=== REQUIRED TASKS ===
[1] Answer these questions from the commentary on curriculum transparency bills:
(a) Which two organizations wrote the sample legislation that states have been following?
(b) What learning platform is named as putting daily classroom work on display for parents?
(c) In which state did one of these bills get vetoed?
[2] Write the next part of the commentary on curriculum transparency bills, picking up after its last sentence.

=== EXTRACT TO READ ===

Start of Block

Well, here we go again.
“The strategy here is to use a non-threatening, liberal value — ‘transparency’ — to force ideological actors to undergo public scrutiny,” Rufo said.
Rufo's Manhattan Institute and the Goldwater Institute, whipped up sample legislation that various states have been following, and we're seeing these bills pop up everywhere. They're mostly identical to this one out in Utah or the one that got vetoed in Pennsylvania.
It's an odd time to be pushing such a thing; thanks to technology, classrooms are more transparent than ever, with learning platforms like Google Classroom putting every piece of daily work in a classroom on display where any parent can see it. And of course transparency is important; I have not met in my lifetime a teacher whose position was, "Nobody can ever know what we do in here." Because teachers do their work with students, and expecting students to keep the workings of a classroom secret is just as foolish. Also, teachers and schools have a responsibility to the taxpayers that pay the bills.
But all of that is only important in a good faith discussion about transparency, and that's not what's happening right now. Reading through dozens of accounts of these bills and the rhetoric pushing them, I find two groups emerging.
Group one consists of the people who are just certain that Evil Teachers and their Commie Union are secretly practicing all sorts of nasty indoctrination on students that they are bent on covering up, and only by forcing transparency will we be able to catch these evil doers and put a stop to them. As Rufo put it, "With curriculum transparency, every parent in the country can become an investigative reporter and expose any school that promotes racialist abuse." Do note the use of the word "abuse," which is also used in plenty of the anti-crt report-your-teacher-to-the-state laws out there (eg Virginia).
(Rick Egan/Salt Lake Tribune) Doesn't she look happy? President of Utah Parents United |
Group two consists of folks from the old education disruptors crowd. The pandemic has been a great time for some of them; think of all the years they wanted to manufacture an education crisis, all the work that went into boosting high stakes testing in order to manufacture proof that schools were in crisis and collapse, and now COVID comes along and hands them the disaster they always wanted. Everyone is stretched thin and tense an overtuned banjo, so you just come along and pluck on some parents and trot out time-honored classics about how schools are going to steal your children's minds, and boom-- you've got chaos and destruction even more compelling than a hurricane.

End of Block

=== RECORDS PROVIDED ===
Start of Block

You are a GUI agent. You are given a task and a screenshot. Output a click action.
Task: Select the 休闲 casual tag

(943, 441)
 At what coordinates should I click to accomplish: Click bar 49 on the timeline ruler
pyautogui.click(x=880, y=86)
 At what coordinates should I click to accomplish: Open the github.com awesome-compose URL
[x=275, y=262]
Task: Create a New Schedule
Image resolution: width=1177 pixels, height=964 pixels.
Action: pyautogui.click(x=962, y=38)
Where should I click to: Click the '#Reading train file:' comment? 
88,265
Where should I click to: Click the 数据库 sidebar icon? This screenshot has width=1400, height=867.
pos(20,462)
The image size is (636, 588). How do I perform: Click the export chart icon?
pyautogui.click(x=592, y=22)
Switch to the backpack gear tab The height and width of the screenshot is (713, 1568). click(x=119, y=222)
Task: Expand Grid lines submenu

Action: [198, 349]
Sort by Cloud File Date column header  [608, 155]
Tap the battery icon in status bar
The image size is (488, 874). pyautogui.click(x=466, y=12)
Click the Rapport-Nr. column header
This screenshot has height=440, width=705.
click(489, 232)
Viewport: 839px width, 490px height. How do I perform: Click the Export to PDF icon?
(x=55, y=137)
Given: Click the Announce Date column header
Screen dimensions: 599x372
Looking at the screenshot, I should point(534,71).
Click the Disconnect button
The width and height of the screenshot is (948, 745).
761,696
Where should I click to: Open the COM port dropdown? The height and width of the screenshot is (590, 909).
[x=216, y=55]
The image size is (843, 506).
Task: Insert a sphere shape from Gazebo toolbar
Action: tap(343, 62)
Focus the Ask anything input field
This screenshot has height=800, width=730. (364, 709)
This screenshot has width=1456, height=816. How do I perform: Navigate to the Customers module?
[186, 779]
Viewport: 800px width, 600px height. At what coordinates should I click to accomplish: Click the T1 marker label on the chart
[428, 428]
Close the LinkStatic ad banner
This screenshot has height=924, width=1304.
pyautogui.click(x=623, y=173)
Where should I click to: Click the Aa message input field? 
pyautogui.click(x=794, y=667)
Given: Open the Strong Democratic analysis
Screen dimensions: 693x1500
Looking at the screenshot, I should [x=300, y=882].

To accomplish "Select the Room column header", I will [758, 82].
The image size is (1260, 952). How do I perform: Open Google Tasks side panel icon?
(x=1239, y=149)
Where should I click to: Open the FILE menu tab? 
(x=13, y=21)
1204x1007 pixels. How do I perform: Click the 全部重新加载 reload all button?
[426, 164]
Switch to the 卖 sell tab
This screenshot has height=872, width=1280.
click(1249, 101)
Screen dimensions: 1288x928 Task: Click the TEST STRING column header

End of Block

=== TASK-BY-TASK OUTPUTS ===
[1]
(a) The Manhattan Institute and the Goldwater Institute.
(b) Google Classroom.
(c) Pennsylvania.

[2]
I'll add the usual caveat--not all reformsters. I'll remain convinced that there are people in that crowd with a sincere concern about public education. And yes, there are probably some people in there with a sincere concern about school transparency. But right now they are all taking a back seat to folks who believe that, as Ron Johnson observed, it's not society's responsibility to take care of Other People's Children. Education should be an open marketplace where folks are free to make money however they can, and parents fend for themselves without the government backing them up, protecting them, or giving them more than an ever-shrinking token payment to cover expenses. To achieve that dream, first the current version of public education must be swept away, so anything that sows chaos, distrust, and destruction, is a welcome tool.
Is there a worthwhile, even important, conversation to have about transparency in education? Absolutely--important and never-ending. But the conversation that's being forced on education right now is not that conversation. This is just more chaos and confusion, one more tool for dismantling the public education system. This is a conversation that won't even produce any useful transparency beyond what we already have. It'll just give teachers one more reason to feel piled on, distrusted, accused, and burdened with time-wasting baloney, and it won't matter if some get fed up and quit, because for some folks, anything that further busts up public education is a win.